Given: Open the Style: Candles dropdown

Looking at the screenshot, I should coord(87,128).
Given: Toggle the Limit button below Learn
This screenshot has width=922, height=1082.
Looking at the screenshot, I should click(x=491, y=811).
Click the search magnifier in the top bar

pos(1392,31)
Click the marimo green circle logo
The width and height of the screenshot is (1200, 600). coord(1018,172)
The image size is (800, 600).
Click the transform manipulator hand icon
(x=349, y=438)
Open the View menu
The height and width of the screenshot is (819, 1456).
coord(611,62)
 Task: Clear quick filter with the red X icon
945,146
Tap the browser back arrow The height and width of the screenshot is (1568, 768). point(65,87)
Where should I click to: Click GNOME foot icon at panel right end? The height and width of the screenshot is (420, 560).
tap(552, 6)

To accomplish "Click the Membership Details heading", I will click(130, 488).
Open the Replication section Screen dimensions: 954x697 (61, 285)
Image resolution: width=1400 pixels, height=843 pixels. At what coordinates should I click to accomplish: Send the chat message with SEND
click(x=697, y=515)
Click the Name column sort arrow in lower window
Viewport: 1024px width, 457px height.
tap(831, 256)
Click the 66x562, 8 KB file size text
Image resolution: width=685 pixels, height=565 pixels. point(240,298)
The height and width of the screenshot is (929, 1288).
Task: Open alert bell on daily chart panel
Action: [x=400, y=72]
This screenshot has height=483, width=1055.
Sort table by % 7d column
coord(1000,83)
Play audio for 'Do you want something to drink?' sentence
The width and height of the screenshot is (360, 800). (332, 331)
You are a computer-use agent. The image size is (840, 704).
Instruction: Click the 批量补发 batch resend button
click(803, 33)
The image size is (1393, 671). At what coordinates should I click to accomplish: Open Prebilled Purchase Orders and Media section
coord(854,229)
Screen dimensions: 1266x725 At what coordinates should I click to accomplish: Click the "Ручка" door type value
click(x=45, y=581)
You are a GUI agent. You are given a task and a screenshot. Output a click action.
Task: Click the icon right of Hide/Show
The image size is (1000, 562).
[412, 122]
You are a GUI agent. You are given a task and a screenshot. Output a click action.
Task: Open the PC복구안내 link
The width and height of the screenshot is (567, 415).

--- Instructions for the task ---
Rewrite the data with every "The image size is" changed to "The screenshot size is", leaving all other text unchanged.

--- The answer ---
Given: Open the Style: Candles dropdown

Looking at the screenshot, I should coord(87,128).
Given: Toggle the Limit button below Learn
This screenshot has width=922, height=1082.
Looking at the screenshot, I should click(x=491, y=811).
Click the search magnifier in the top bar

pos(1392,31)
Click the marimo green circle logo
The width and height of the screenshot is (1200, 600). coord(1018,172)
The screenshot size is (800, 600).
Click the transform manipulator hand icon
(x=349, y=438)
Open the View menu
The height and width of the screenshot is (819, 1456).
coord(611,62)
 Task: Clear quick filter with the red X icon
945,146
Tap the browser back arrow The height and width of the screenshot is (1568, 768). point(65,87)
Where should I click to: Click GNOME foot icon at panel right end? The height and width of the screenshot is (420, 560).
tap(552, 6)

To accomplish "Click the Membership Details heading", I will click(130, 488).
Open the Replication section Screen dimensions: 954x697 (61, 285)
Image resolution: width=1400 pixels, height=843 pixels. At what coordinates should I click to accomplish: Send the chat message with SEND
click(x=697, y=515)
Click the Name column sort arrow in lower window
Viewport: 1024px width, 457px height.
tap(831, 256)
Click the 66x562, 8 KB file size text
Image resolution: width=685 pixels, height=565 pixels. point(240,298)
The height and width of the screenshot is (929, 1288).
Task: Open alert bell on daily chart panel
Action: [x=400, y=72]
This screenshot has height=483, width=1055.
Sort table by % 7d column
coord(1000,83)
Play audio for 'Do you want something to drink?' sentence
The width and height of the screenshot is (360, 800). (332, 331)
You are a computer-use agent. The screenshot size is (840, 704).
Instruction: Click the 批量补发 batch resend button
click(803, 33)
The screenshot size is (1393, 671). At what coordinates should I click to accomplish: Open Prebilled Purchase Orders and Media section
coord(854,229)
Screen dimensions: 1266x725 At what coordinates should I click to accomplish: Click the "Ручка" door type value
click(x=45, y=581)
You are a GUI agent. You are given a task and a screenshot. Output a click action.
Task: Click the icon right of Hide/Show
The screenshot size is (1000, 562).
[412, 122]
You are a GUI agent. You are given a task and a screenshot. Output a click action.
Task: Open the PC복구안내 link
The width and height of the screenshot is (567, 415).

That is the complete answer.